SUPPLIED ENTRIES:
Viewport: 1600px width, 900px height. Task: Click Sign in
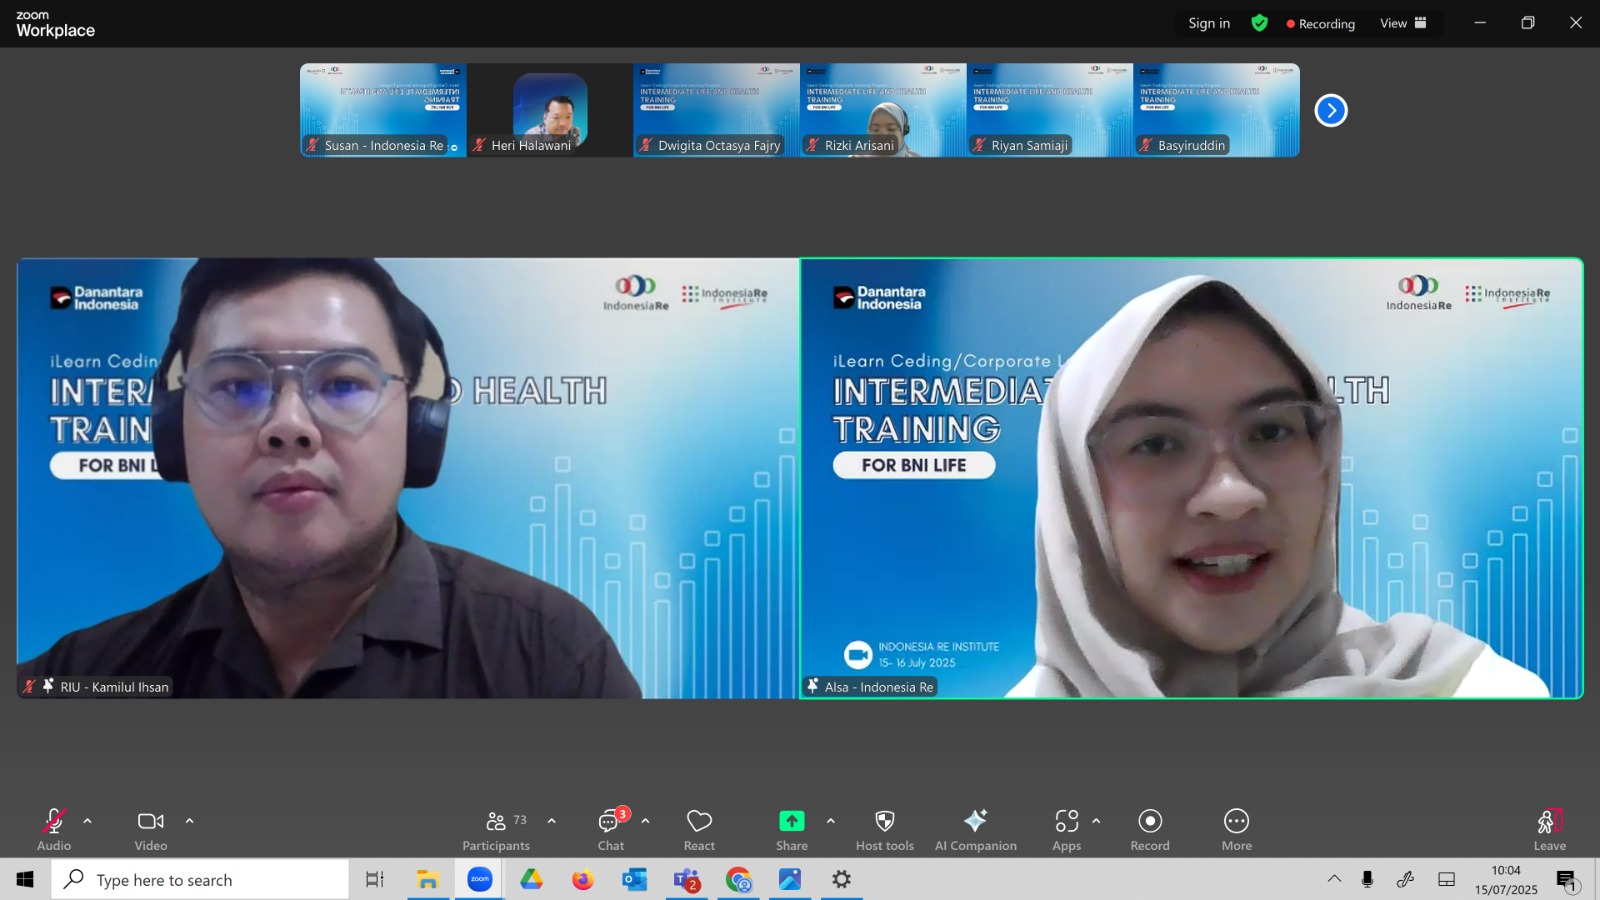(x=1209, y=23)
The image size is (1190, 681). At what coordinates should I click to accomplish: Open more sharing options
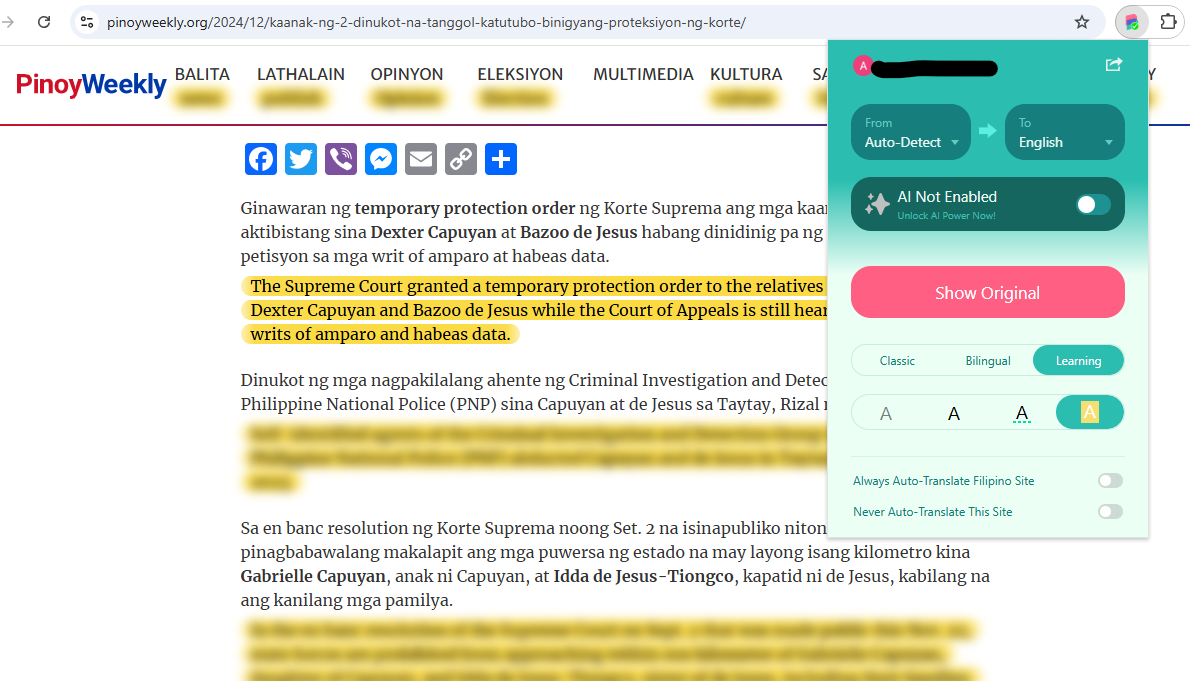pyautogui.click(x=500, y=159)

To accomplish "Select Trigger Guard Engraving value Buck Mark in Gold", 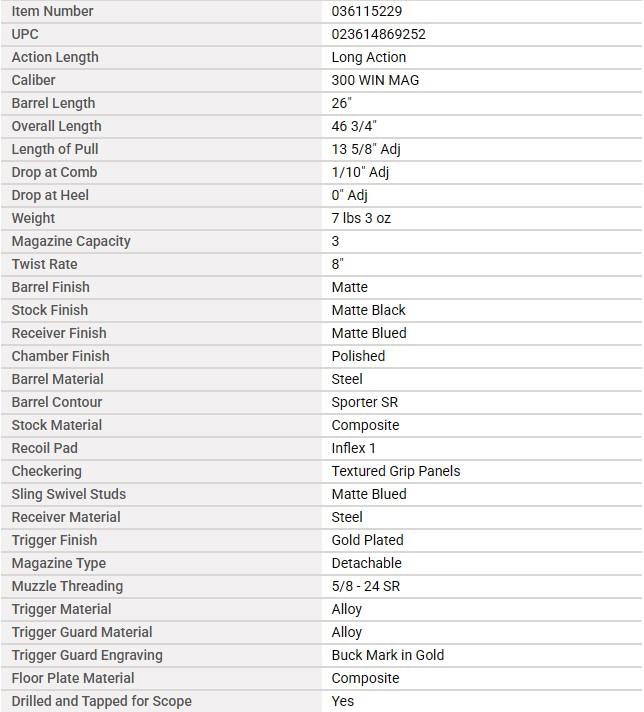I will (x=387, y=655).
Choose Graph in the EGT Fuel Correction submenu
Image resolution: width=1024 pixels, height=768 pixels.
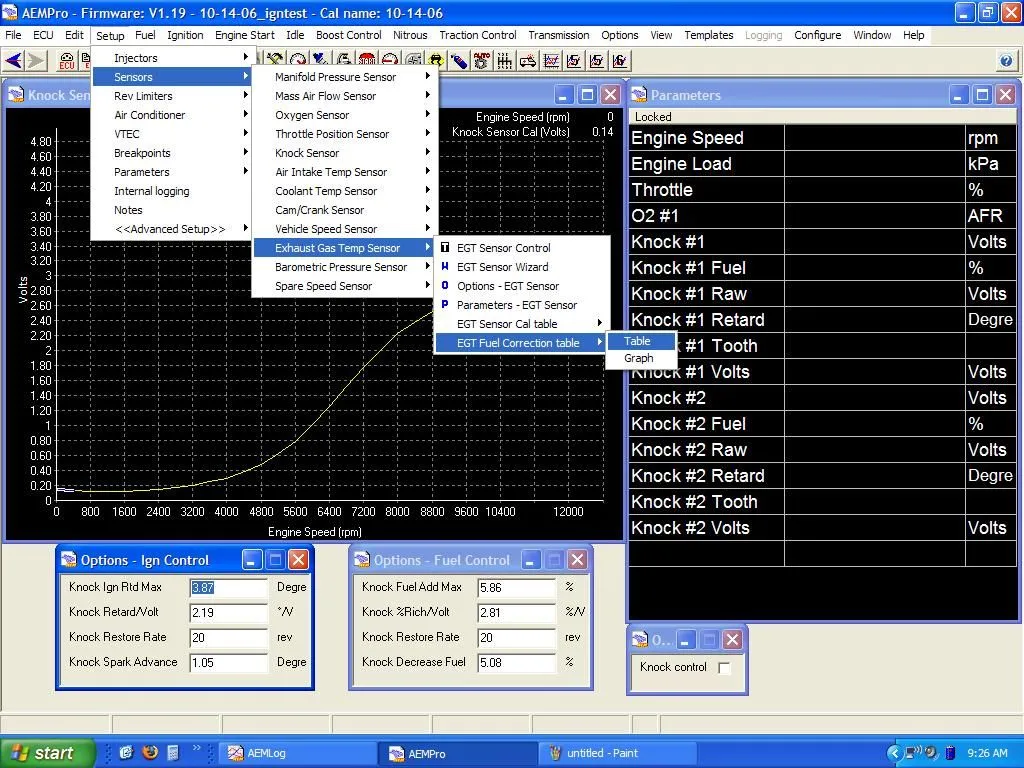point(638,358)
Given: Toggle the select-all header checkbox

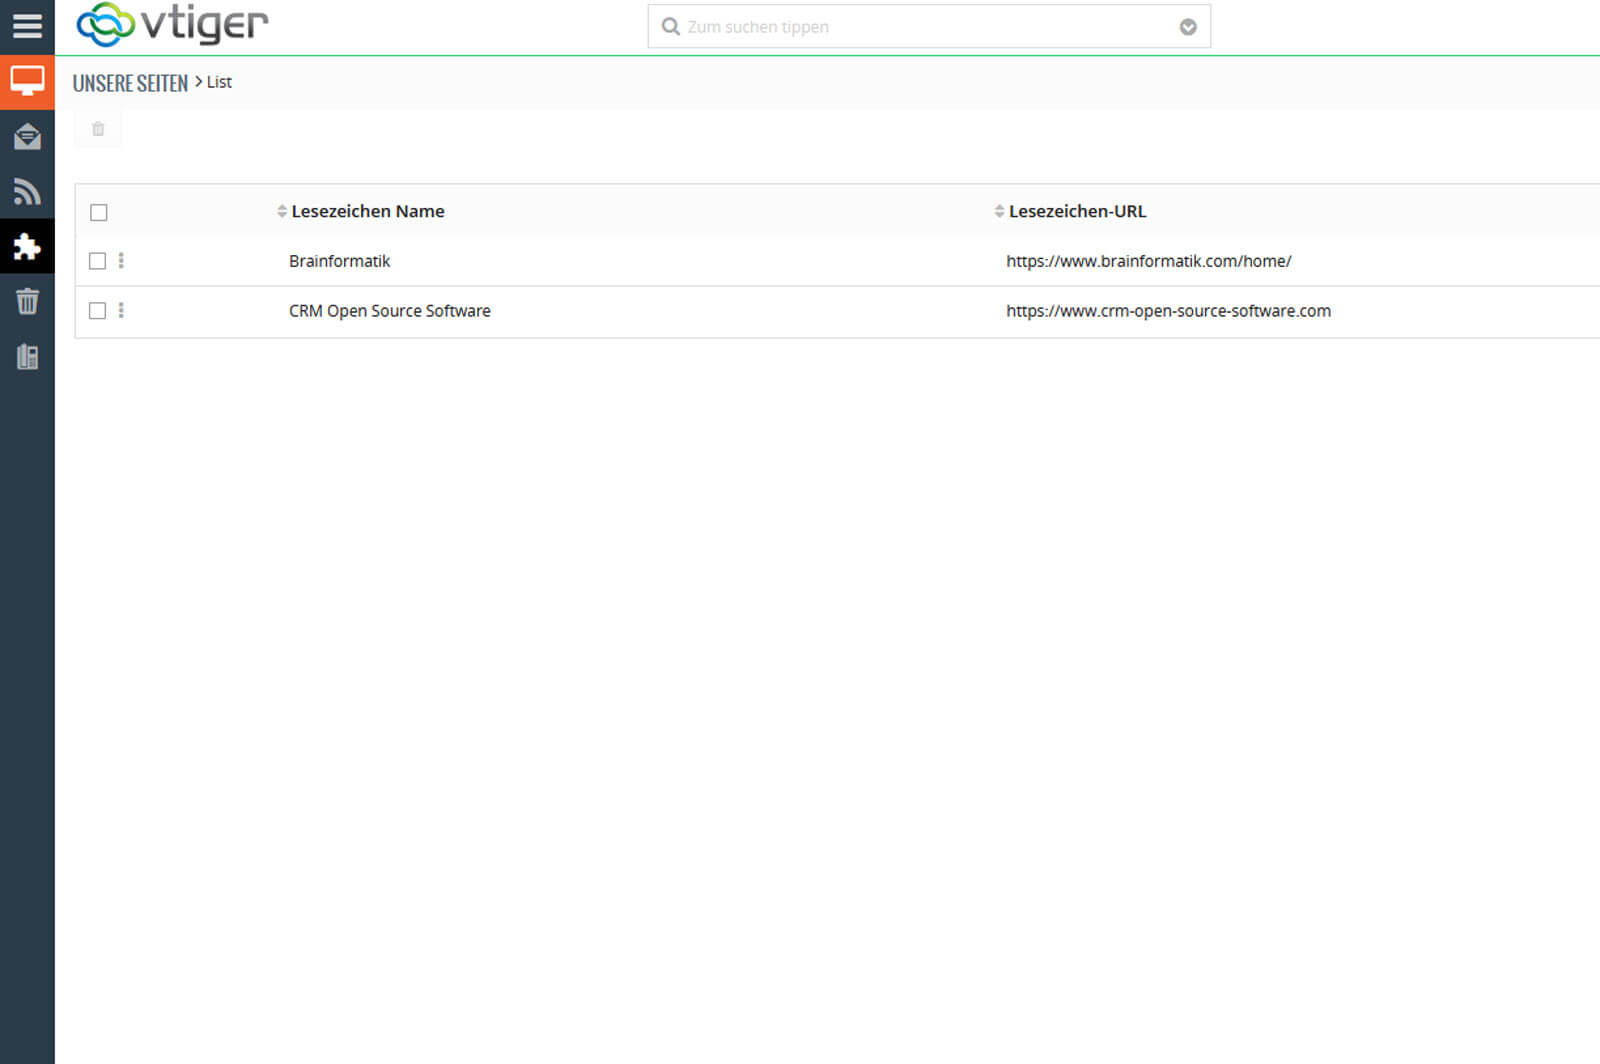Looking at the screenshot, I should (98, 212).
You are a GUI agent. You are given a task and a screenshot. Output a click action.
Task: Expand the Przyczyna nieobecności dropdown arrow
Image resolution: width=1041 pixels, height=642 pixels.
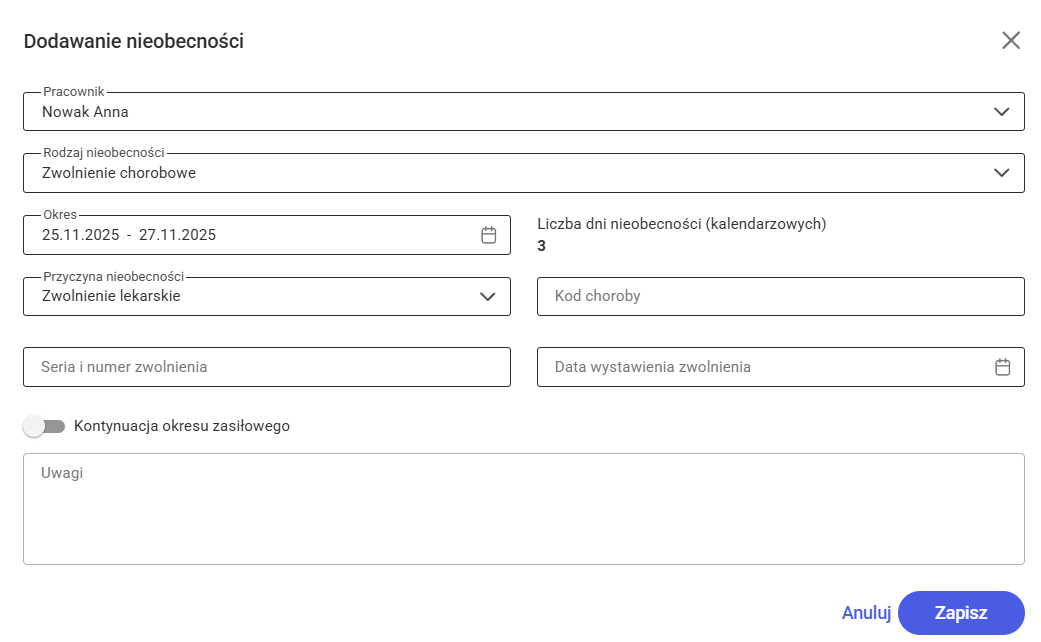coord(488,296)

EXERCISE PROMPT:
The copy should hold, exactly, the lines from the one containing "Image resolution: width=1024" to the final line of the listing above, with both ends present and no pictures.

RESPONSE BOX:
Image resolution: width=1024 pixels, height=768 pixels.
point(638,358)
Given: Toggle the select-all header checkbox

Looking at the screenshot, I should (98, 212).
You are a GUI agent. You are given a task and a screenshot. Output a click action.
Task: Expand the Przyczyna nieobecności dropdown arrow
Image resolution: width=1041 pixels, height=642 pixels.
coord(488,296)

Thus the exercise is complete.